За столом Антонина сидела скованно, чувствовала себя неловко – все время старалась спрятать свои руки.

– Давай так, – решительно сказал он. – Я тоже родился и вырос здесь, в Ельне. Можно сказать, в большой деревне. И нечего стесняться. Ешь!

Она допила чай и посмотрела умоляюще:

– У вас есть... ванная?

– Есть!

– Можно я пойду? А то три ночи на вокзале. И до этого...

– Прости, сам не сообразил.

Он ринулся к шкафу – белья у нее, конечно же, не было. Достал армейские кальсоны с рубашкой, халат и полотенце.

– Женского нет, – пожаловался. – А свое там постирай. И повесь на батарею – к утру высохнет.

Она покраснела и окончательно смутилась, чего никогда не замечалось у Риты.

– Да я тоже так делаю! – засмеялся Сергей Борисович. – И ничего!

Антонина вышла из ванной только через полтора часа, когда он сидел у телевизора. Волосы, вечно завязанные косынкой, сейчас были распущенными и влажными – лежали прядями по узким, подростковым плечам, тончайшая розовая кожа лица источала свет, счастливые глаза чуть затуманились от блаженства.

«Господи!» – только и мог подумать он.

– А у вас есть что грязное? – однако же деловито спросила она. – Я постираю заодно.

– Пора спать! – приказал он себе, но не ей. – Я постелил тебе в зале на диване. Спокойной ночи.

– Мне кажется, что я в сказке, – проговорила она. – Мама нам все время читала сказки. Пока были маленькие...

– Ты теперь большая, иди. – Сергей Борисович ощущал, как уже немеют губы.

– Сказка мне нравится, – уходя, прошептала Антонина. – Завтра проснусь – опять вокзал...
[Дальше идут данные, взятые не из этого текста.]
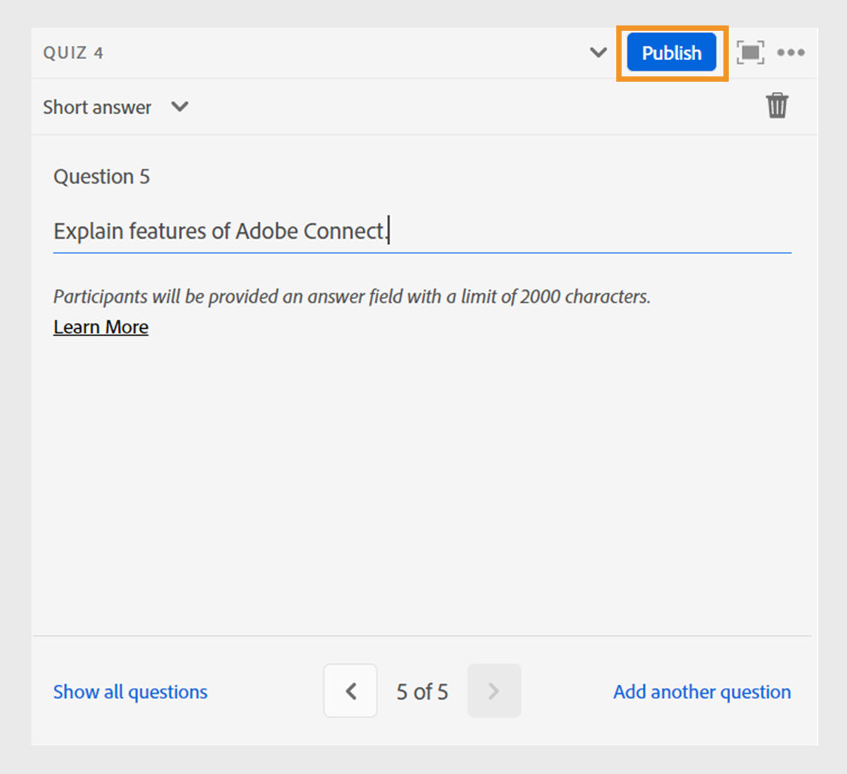Viewport: 847px width, 774px height.
Task: Click the 5 of 5 page indicator
Action: [422, 692]
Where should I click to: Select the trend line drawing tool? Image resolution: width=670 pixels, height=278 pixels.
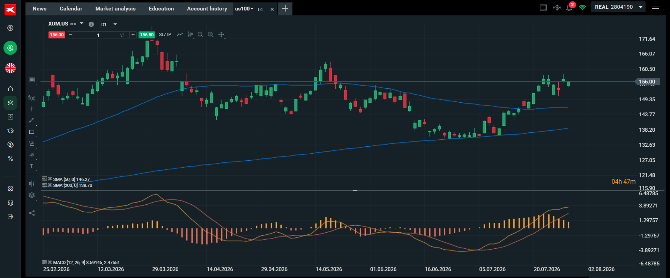tap(31, 120)

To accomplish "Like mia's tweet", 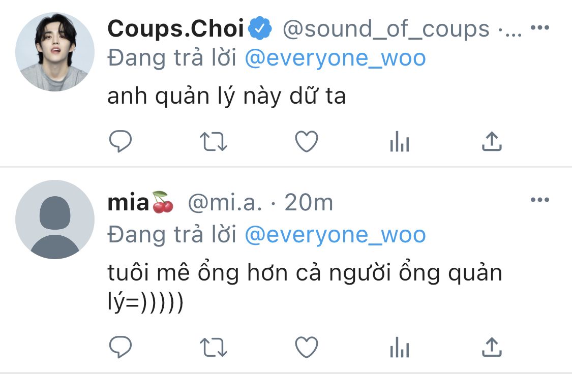I will pos(307,347).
Он выключил телевизор и свет, прикрыл дверь, разделся и лег. Сердце бухало в горле, шумело в голове, как от первых минут хмеля. Он осознавал, что не испытывает истинных чувств к этой девушке, а все, что бушует в нем и рвется наружу, – всего лишь плотская страсть от долгой монашеской жизни, и даже не к Антонине, а к ее прообразу. И надо избавиться от наваждения, разделить, развести их, увидеть Антонину другими глазами, и тогда, может быть, возникнет совсем иное отношение. Как когда-то к Ольге...

Сергей Борисович лежал на одном боку, потом на животе и к стене пробовал отворачиваться – сон не шел; пытался думать о работе, о том, что корпуса радиозавода до зимы успели подвести под крышу и теперь успеть бы дать тепло, но более живая, искрящаяся мысль стукалась в стену, за которой спала Антонина, и слух ловил малейшие звуки. Если бы завтра ему предстояло уезжать назад, в Москву, он бы сейчас вошел к ней и сказал просто: «Выходи за меня замуж».

Но столица была еще за горами, и прежде чем произнести эти слова, хотелось сначала сказать: «Я люблю тебя».

А он пока что любил в ней влекущую схожесть с Ритой...

Он заснул перед утром и вскочил, как всегда, по будильнику в семь. Торопливо оделся, заглянул на кухню – Антонина уже хлопотала в своей неброской, по колхозному достатку, одежде.